ASSIGNMENT:
In exact form, please repeat the records from their opening line down to the line with "486x550 pixels.", including that line.

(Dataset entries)
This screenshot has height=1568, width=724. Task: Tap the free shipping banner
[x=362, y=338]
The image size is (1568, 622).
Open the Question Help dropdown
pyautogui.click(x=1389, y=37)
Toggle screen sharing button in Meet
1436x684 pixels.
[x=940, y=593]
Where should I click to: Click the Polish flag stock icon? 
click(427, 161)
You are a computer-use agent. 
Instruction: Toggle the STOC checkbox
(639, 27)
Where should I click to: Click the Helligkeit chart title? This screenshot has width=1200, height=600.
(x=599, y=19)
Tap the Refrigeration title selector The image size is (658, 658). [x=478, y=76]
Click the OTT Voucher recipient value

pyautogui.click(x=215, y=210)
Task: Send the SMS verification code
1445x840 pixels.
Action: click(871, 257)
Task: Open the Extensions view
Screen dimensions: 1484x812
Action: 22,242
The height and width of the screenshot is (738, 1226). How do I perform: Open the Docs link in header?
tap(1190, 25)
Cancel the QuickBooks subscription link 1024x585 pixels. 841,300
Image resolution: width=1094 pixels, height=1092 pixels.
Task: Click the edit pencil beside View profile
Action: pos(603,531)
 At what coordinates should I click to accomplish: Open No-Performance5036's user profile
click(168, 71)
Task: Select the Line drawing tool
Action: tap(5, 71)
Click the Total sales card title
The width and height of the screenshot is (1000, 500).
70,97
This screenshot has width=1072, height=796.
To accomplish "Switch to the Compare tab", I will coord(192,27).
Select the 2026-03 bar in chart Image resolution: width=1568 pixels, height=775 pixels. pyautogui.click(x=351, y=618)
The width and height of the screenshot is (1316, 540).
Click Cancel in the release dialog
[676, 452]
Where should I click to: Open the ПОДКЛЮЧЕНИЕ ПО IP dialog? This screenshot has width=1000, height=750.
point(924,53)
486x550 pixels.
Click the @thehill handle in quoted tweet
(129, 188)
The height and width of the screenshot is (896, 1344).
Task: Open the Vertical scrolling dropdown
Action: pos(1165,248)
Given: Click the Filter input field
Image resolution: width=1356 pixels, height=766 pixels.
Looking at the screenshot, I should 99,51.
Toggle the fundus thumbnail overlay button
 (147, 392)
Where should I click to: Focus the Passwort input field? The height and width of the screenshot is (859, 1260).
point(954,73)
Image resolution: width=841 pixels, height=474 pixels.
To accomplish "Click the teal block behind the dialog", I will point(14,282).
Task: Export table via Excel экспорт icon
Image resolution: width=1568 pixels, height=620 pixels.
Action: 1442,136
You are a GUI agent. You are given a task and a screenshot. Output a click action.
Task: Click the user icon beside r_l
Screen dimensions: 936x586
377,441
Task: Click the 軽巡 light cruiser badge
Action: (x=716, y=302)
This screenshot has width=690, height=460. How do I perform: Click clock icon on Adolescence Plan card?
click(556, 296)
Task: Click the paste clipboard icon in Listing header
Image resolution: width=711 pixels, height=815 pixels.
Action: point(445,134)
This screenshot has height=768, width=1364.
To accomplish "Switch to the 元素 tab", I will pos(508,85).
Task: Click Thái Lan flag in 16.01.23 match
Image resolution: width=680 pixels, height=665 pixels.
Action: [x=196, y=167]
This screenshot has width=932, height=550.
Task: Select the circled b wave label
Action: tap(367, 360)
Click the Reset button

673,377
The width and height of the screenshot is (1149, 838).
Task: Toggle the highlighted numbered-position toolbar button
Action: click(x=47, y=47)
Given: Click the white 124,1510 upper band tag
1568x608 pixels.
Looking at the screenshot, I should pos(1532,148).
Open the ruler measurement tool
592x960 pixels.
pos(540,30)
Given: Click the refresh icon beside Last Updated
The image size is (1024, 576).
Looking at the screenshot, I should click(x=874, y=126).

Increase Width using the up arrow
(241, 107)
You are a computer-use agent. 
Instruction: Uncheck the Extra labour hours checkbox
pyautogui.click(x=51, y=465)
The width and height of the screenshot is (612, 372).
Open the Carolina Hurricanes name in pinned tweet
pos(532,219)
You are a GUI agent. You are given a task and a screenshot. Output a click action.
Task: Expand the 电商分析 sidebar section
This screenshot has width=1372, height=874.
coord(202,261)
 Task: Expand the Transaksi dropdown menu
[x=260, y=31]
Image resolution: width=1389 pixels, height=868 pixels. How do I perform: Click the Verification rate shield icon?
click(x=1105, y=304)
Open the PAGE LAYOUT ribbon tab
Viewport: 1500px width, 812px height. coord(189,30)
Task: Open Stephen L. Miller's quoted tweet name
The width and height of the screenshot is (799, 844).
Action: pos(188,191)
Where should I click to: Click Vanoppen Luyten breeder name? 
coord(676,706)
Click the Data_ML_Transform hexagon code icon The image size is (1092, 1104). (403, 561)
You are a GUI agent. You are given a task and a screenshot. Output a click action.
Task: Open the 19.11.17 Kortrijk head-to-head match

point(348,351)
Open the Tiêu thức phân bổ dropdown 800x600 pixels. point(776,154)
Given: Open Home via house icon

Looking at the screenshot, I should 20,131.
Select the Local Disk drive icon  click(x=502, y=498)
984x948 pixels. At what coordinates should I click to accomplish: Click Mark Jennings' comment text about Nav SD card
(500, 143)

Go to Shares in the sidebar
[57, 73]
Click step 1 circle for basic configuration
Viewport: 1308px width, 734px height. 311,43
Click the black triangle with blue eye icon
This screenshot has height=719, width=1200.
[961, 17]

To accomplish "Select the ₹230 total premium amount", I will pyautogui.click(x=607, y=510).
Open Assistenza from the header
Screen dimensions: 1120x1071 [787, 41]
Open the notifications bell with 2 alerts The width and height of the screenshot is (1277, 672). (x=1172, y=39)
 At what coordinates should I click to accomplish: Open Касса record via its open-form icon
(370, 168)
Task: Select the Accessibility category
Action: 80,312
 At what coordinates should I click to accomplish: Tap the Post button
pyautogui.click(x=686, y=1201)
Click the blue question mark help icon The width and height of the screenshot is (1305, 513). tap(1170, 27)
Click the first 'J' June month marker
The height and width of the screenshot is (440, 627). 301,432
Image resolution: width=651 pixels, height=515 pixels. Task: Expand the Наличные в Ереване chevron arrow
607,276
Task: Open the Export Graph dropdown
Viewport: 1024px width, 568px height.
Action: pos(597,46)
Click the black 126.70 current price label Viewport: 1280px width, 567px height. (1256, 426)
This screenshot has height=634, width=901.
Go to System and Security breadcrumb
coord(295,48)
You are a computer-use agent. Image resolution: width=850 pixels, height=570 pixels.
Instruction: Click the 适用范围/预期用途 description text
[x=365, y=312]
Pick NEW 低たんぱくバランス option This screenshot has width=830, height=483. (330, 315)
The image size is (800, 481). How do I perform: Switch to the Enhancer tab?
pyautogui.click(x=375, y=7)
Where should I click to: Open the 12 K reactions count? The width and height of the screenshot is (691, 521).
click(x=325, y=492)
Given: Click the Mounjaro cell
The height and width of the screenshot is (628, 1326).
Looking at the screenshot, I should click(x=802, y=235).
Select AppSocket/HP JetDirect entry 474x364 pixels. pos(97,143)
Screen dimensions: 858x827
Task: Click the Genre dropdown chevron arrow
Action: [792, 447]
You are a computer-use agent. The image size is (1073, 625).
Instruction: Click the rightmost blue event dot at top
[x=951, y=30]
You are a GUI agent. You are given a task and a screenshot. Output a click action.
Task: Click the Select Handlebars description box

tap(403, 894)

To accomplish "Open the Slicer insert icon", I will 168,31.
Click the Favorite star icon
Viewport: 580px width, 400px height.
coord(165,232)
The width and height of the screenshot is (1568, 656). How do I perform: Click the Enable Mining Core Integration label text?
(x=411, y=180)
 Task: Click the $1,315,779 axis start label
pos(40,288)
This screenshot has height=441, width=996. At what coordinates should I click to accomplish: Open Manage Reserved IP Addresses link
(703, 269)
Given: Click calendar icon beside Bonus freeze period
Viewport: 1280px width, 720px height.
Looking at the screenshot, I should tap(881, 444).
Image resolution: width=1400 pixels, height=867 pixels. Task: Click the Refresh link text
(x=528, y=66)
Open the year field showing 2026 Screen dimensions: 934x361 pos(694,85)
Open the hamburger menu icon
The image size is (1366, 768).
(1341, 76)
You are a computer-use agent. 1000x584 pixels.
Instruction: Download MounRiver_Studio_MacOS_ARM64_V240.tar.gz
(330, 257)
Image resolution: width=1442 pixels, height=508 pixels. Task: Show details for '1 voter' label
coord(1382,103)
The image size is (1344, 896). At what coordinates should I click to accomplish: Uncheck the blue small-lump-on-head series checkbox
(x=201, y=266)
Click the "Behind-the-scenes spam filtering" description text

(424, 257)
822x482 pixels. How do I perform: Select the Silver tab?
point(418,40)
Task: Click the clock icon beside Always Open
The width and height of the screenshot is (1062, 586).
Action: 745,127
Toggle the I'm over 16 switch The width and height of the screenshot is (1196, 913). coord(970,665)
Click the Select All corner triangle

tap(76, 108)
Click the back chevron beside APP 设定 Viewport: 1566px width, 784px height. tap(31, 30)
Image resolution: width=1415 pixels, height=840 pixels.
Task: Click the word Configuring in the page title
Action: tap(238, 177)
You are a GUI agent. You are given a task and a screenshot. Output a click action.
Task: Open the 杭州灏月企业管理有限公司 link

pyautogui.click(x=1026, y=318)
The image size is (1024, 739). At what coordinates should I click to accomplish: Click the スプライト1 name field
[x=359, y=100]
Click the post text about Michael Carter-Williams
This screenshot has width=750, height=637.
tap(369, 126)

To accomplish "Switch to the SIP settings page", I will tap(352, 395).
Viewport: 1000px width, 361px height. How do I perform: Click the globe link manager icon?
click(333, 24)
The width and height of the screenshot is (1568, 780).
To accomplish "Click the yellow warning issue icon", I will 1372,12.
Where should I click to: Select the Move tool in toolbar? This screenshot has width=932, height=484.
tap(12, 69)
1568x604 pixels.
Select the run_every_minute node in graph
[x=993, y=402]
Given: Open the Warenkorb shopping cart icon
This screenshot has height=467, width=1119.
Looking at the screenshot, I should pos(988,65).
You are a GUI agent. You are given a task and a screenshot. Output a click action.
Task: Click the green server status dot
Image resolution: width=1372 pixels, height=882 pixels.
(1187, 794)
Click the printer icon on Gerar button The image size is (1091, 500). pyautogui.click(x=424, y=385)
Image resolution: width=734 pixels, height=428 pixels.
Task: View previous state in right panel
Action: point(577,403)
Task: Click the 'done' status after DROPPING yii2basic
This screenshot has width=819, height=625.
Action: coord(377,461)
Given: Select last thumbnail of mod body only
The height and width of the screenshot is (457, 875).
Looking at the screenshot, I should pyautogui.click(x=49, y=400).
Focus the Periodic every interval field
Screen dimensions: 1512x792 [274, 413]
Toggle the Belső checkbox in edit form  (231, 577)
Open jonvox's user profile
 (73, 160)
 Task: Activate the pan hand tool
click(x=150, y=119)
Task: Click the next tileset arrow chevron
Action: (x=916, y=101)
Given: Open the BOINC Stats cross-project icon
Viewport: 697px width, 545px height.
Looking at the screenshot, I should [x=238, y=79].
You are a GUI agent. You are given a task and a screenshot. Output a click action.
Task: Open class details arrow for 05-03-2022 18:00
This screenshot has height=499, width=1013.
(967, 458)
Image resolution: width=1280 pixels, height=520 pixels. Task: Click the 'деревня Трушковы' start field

WRITTEN REPLY:
This screenshot has height=1568, width=724. Task: Tap the free shipping banner
[x=362, y=338]
The image size is (1568, 622).
Open the Question Help dropdown
pyautogui.click(x=1389, y=37)
Toggle screen sharing button in Meet
1436x684 pixels.
[x=940, y=593]
Where should I click to: Click the Polish flag stock icon? 
click(427, 161)
You are a computer-use agent. 
Instruction: Toggle the STOC checkbox
(639, 27)
Where should I click to: Click the Helligkeit chart title? This screenshot has width=1200, height=600.
(x=599, y=19)
Tap the Refrigeration title selector The image size is (658, 658). [x=478, y=76]
Click the OTT Voucher recipient value

pyautogui.click(x=215, y=210)
Task: Send the SMS verification code
1445x840 pixels.
Action: click(871, 257)
Task: Open the Extensions view
Screen dimensions: 1484x812
Action: 22,242
The height and width of the screenshot is (738, 1226). How do I perform: Open the Docs link in header?
tap(1190, 25)
Cancel the QuickBooks subscription link 1024x585 pixels. 841,300
Image resolution: width=1094 pixels, height=1092 pixels.
Task: Click the edit pencil beside View profile
Action: pos(603,531)
 At what coordinates should I click to accomplish: Open No-Performance5036's user profile
click(168, 71)
Task: Select the Line drawing tool
Action: tap(5, 71)
Click the Total sales card title
The width and height of the screenshot is (1000, 500).
70,97
This screenshot has width=1072, height=796.
To accomplish "Switch to the Compare tab", I will coord(192,27).
Select the 2026-03 bar in chart Image resolution: width=1568 pixels, height=775 pixels. pyautogui.click(x=351, y=618)
The width and height of the screenshot is (1316, 540).
Click Cancel in the release dialog
[676, 452]
Where should I click to: Open the ПОДКЛЮЧЕНИЕ ПО IP dialog? This screenshot has width=1000, height=750.
point(924,53)
486x550 pixels.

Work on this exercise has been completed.